Post by Dragon Ball Ireland » Mon Mar 11, 2024 3:58 am

Bardock God of Time wrote: Sun Mar 10, 2024 7:56 pm Didn't Toriyama not want the series to go past the End of Z? I hope shueisha or whoever honors his wish.
More or less, yes. When Battle of Gods was being released Toriyama said this when asked about it taking place after Kid Boo's defeat but before Oob:
When I decided, “For this movie, let’s go with the whole cast!” I thought, “What era would be best?” If it’s a few years after the “Majin Boo arc”, then almost all the cast members are at MAX strength…. And also, you know, in the final chapter, where Oob appears, I made [characters like] Bulma and Kuririn pretty old, so honestly, I thought, “Maaaybe it’s a biiit difficult” [to make the time period any later. (laughs)

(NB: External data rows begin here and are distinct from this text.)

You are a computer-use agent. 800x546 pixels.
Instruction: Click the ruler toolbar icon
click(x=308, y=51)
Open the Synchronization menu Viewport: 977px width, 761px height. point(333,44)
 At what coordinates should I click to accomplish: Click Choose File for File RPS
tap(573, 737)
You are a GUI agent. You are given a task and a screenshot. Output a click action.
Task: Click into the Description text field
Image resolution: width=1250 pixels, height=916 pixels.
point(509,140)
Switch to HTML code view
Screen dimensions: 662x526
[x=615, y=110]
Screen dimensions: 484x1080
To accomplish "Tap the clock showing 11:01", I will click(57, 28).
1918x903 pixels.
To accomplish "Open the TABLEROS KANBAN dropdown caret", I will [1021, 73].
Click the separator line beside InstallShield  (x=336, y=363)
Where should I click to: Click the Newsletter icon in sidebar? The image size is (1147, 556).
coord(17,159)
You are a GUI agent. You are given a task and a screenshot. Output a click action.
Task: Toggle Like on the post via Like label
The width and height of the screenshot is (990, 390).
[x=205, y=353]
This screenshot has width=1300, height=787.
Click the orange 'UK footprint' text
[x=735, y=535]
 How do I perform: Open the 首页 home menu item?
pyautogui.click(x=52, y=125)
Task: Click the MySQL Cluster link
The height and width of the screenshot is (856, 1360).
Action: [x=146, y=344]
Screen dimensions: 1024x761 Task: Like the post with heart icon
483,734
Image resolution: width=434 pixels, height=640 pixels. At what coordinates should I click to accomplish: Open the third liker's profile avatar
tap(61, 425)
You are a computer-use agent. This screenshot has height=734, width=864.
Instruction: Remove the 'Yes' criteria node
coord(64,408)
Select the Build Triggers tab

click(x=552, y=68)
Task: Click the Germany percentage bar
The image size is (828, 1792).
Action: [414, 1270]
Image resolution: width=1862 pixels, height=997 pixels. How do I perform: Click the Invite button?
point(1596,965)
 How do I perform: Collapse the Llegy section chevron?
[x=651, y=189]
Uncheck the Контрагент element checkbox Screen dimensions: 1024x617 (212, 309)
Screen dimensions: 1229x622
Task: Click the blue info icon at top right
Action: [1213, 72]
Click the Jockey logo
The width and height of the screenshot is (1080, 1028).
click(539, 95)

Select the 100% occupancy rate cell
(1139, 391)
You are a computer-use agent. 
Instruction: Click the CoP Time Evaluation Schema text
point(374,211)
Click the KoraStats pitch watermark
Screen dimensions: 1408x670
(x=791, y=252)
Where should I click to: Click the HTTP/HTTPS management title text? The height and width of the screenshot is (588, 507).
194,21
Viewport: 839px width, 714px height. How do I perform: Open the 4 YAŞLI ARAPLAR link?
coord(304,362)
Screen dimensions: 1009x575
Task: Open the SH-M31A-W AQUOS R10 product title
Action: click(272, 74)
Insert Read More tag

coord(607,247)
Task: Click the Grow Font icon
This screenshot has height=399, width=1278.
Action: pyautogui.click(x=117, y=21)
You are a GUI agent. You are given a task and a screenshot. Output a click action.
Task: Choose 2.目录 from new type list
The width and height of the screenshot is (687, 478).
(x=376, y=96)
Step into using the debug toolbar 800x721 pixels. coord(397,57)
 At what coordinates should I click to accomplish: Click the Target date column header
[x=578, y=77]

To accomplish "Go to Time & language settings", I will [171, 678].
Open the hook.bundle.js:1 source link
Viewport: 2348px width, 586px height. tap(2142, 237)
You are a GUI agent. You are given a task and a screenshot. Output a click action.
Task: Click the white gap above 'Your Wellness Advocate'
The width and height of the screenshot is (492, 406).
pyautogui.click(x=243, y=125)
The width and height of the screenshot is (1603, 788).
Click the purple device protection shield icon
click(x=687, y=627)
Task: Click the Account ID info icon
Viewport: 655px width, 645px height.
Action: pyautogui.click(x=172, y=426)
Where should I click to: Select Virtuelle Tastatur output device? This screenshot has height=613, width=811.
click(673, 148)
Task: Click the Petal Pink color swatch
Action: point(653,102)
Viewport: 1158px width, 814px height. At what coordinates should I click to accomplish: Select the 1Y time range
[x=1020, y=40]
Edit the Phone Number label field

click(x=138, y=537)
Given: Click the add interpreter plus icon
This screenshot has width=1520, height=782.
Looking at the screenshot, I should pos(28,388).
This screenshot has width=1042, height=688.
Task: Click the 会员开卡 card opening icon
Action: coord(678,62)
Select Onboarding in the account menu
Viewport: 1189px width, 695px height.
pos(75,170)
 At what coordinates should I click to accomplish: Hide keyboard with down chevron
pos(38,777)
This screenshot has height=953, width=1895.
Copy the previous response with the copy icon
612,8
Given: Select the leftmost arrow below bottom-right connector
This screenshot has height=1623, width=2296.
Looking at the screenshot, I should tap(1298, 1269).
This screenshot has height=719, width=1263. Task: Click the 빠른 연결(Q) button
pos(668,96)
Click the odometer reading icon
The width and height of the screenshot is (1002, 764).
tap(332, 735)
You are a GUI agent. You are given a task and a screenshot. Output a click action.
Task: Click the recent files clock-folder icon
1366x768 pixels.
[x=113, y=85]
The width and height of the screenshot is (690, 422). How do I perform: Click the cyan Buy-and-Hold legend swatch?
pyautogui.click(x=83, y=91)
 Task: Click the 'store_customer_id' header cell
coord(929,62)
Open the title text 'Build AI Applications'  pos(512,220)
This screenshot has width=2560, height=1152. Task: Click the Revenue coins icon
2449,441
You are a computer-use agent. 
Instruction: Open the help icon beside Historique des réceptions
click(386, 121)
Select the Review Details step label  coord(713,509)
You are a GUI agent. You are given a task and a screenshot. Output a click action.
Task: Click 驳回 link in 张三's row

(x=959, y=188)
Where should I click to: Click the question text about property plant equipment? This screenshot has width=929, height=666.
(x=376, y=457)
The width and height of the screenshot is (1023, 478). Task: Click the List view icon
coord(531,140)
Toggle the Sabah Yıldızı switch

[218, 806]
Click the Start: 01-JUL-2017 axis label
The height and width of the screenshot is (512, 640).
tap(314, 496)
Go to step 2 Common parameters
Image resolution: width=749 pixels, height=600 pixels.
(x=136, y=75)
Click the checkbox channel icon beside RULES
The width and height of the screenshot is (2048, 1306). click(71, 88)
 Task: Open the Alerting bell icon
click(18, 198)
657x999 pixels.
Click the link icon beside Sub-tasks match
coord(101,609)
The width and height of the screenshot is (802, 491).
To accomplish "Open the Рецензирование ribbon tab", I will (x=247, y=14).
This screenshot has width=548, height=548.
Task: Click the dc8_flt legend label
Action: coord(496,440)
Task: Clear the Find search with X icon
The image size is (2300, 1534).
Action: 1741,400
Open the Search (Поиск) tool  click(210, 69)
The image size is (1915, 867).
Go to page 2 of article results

So it doesn't seem likely he would have wanted to go past the end of the manga. Toriyama did do that drawing of old man Goku for "The Anime and Me" comic from the Dragon Ball Z Anime Special guidebook in 1989 but that was clearly a gag because at that point he wasn't sure when he'd be able to end the manga with Shueshia constantly wanting it to continue.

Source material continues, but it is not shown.